Adding to the ease–or complexity, depending on how you look at it–of a potential mobile hack, downloads from app stores can also be vectors. For instance, in July, Google Play Marketplace had to delete several apps from its app store because of issues with spyware. And, in Motherboard today, Lorenzo Franceschi-Bicchierai warns about the danger of deceptive popups that are designed to look like the window you see at Apple’s app store, which asks for your Apple ID password. Turns out, creating imposter popups is relatively easy.

When mobile devices are compromised, especially those used for work, there’s a lot at risk. Hackers have an open door to steal personal information, passwords, business and personal email, corporate documents and intellectual property. And, they’re able to infiltrate company networks and applications. When you work for the government, that becomes a much larger concern.

Late last month, Politico reported on the risk associated with White House staff using personal devices for official purposes, saying, “NSA briefers told the Trump aides that using their personal devices for work, including passing files and emails from one system to the other, could give cyberspies access to their work computers and email, too.” Now fast-forward to last week’s report about White House Chief of Staff John Kelly, hanging onto a compromised phone for months.

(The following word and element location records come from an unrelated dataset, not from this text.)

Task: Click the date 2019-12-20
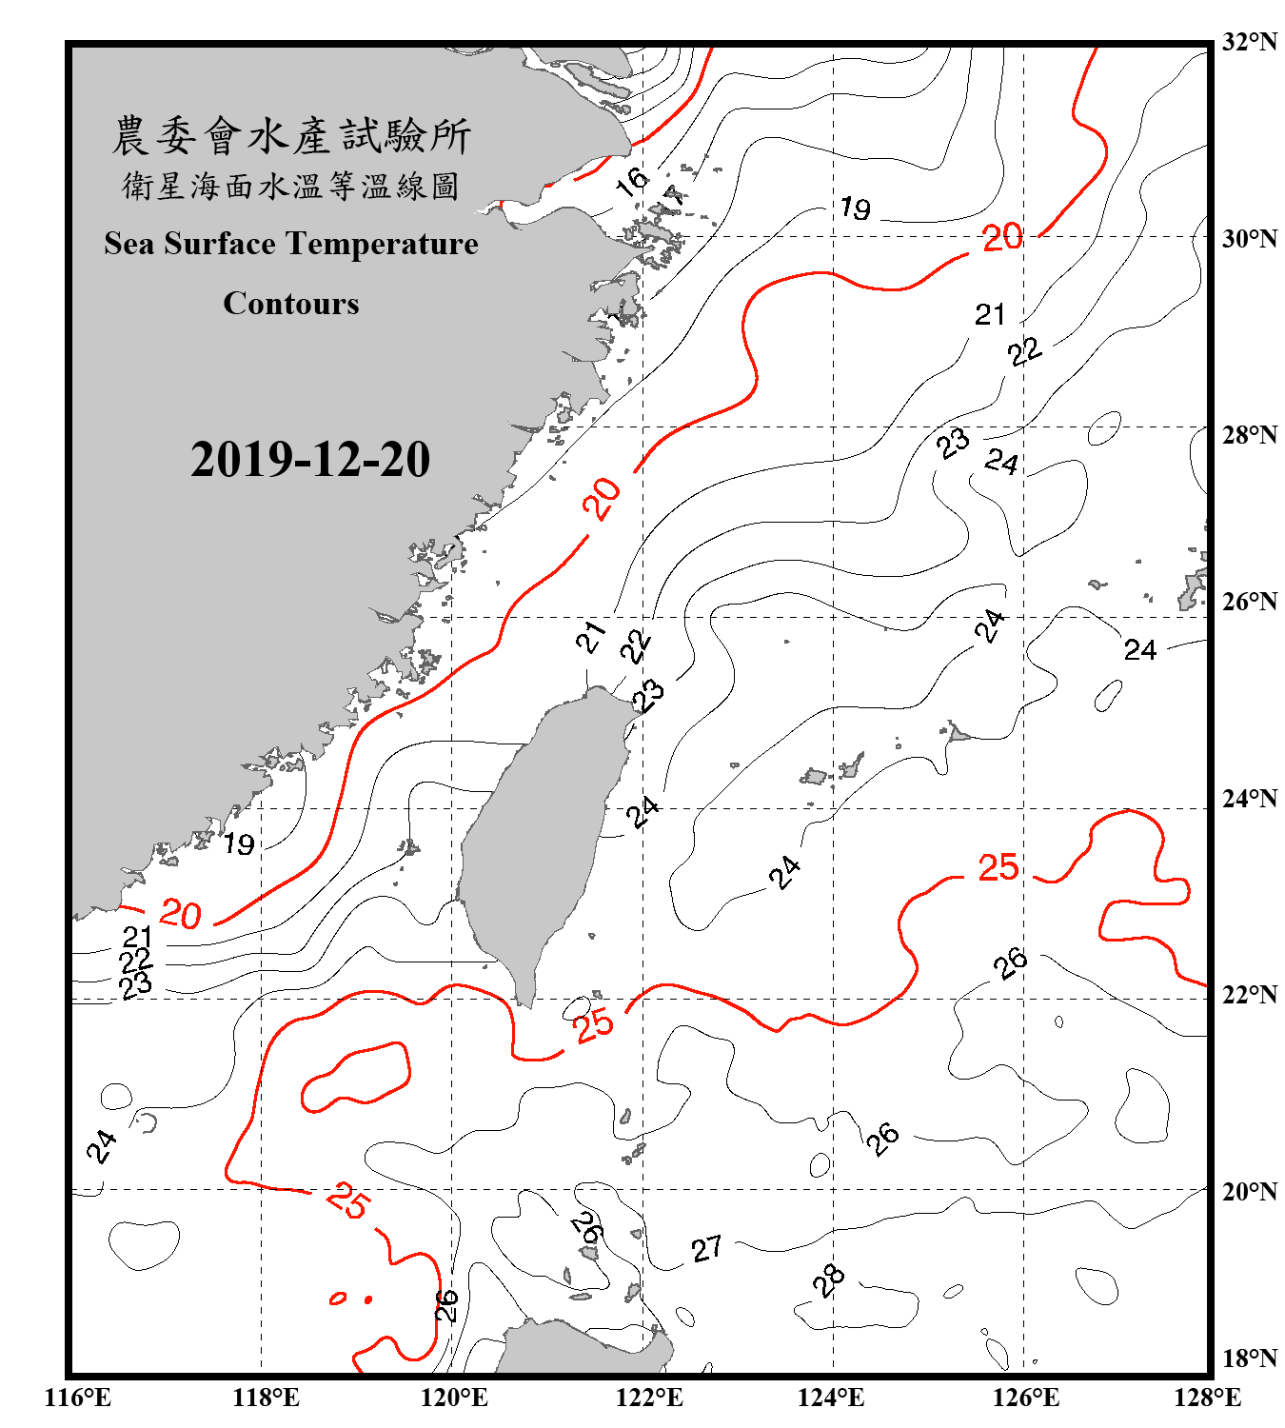click(x=310, y=460)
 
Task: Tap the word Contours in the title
click(x=291, y=304)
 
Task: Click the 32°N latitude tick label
click(x=1249, y=42)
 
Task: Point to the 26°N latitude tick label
click(x=1249, y=602)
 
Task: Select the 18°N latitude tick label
click(x=1249, y=1359)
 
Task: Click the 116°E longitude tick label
click(x=78, y=1398)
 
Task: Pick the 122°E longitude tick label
click(x=649, y=1398)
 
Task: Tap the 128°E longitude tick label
click(x=1207, y=1398)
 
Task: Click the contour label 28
click(x=829, y=1280)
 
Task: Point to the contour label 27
click(x=706, y=1248)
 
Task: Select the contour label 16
click(x=631, y=181)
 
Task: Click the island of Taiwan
click(x=538, y=838)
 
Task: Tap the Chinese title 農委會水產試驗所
click(x=291, y=136)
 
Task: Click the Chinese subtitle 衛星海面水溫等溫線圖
click(x=291, y=186)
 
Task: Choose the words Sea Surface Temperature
click(x=291, y=245)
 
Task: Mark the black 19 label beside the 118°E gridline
click(x=239, y=843)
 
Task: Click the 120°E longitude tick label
click(x=454, y=1398)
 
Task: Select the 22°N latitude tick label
click(x=1249, y=995)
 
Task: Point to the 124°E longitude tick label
click(x=831, y=1398)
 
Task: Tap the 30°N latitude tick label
click(x=1249, y=239)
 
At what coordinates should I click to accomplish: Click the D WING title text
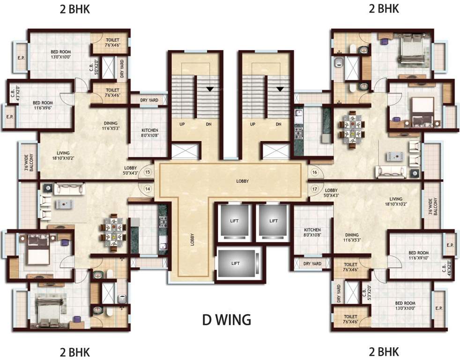[x=227, y=320]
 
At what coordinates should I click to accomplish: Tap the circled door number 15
[x=148, y=172]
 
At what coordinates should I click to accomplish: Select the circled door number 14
[x=148, y=189]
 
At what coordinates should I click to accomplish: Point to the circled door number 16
[x=314, y=172]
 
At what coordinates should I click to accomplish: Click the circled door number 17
[x=314, y=189]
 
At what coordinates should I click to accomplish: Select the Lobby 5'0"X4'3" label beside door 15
[x=131, y=170]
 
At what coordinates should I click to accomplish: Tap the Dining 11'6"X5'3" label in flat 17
[x=351, y=238]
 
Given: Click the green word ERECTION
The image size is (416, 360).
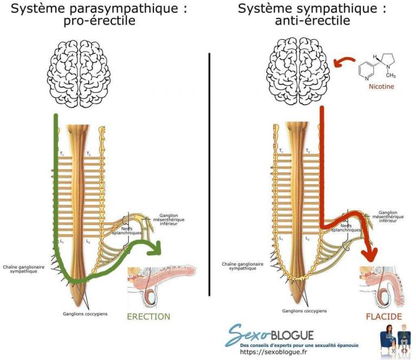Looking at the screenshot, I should point(148,317).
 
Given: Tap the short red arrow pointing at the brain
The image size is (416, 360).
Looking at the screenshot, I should point(343,62).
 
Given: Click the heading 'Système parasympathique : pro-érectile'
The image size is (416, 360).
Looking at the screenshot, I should point(96,15).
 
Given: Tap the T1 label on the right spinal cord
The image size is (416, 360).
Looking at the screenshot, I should point(281,151).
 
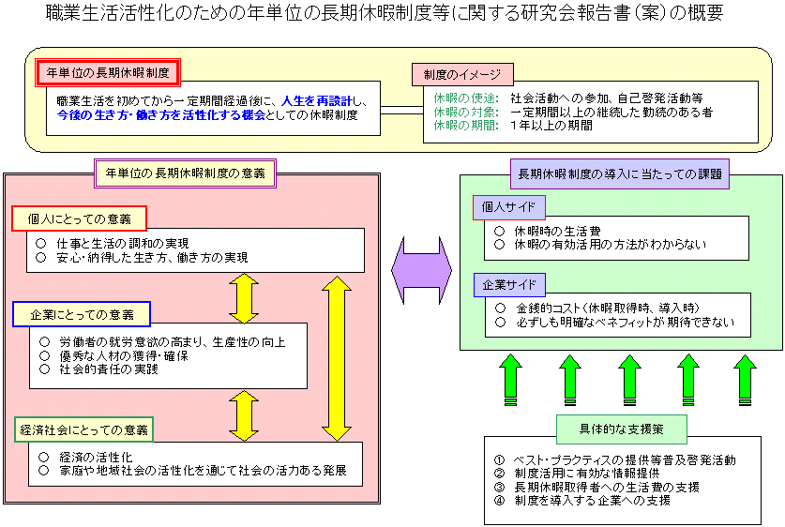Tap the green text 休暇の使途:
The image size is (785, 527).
[x=466, y=98]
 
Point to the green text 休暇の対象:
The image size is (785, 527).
[x=466, y=112]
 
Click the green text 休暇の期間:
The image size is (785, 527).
[x=466, y=125]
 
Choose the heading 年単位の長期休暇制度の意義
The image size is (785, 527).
[x=185, y=173]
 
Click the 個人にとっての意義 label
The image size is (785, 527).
[x=80, y=219]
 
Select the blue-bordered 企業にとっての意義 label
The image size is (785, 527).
[x=82, y=314]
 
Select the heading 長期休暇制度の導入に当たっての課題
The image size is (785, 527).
[x=620, y=173]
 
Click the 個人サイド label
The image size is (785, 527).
[x=508, y=207]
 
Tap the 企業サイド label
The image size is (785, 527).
[x=508, y=283]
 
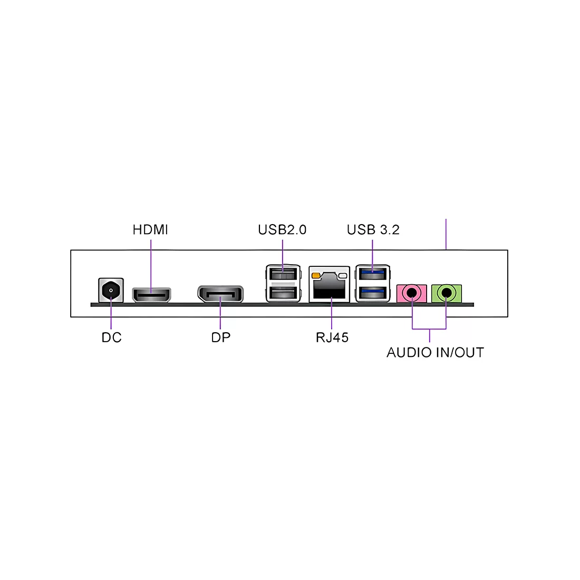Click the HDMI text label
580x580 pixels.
pos(150,230)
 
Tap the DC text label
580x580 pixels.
pos(111,337)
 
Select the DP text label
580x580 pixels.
pos(221,337)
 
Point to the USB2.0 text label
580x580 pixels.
pos(282,230)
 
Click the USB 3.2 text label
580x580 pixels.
pos(373,230)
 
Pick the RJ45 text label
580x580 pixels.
pos(332,337)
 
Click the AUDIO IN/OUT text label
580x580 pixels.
pos(436,353)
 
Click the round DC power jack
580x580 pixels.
pos(111,290)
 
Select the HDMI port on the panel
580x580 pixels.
pos(152,294)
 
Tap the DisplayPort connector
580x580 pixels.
pos(220,294)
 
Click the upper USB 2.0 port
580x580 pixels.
pos(283,274)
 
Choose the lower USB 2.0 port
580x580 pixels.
pos(283,293)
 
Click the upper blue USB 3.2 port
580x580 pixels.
pos(373,274)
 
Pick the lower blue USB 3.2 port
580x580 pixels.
pos(373,293)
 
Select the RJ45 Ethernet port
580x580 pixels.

As Lily Hay Newman wrote in Wired, “Any attacker with awareness about their target—and deep pockets—could have used more sophisticated exploits to burrow deep into the device and start reconnaissance and data-gathering, even potentially masquerading as Kelly on his accounts, or taking them over to mislead his associates.”

“In many respects, hacking a smartphone is the easiest way to break into an organization’s network,” said Brian Gleeson, head of product marketing for Check Point’s mobile security products. “The problem is that unsecured devices are the norm.” In fact, only 38 percent of companies deploy a mobile threat defense solution. The key, according to Gleeson, is to be able to implement security measures that are just as effective as on desktops, and to be able to dynamically change access privileges to reflect risk levels.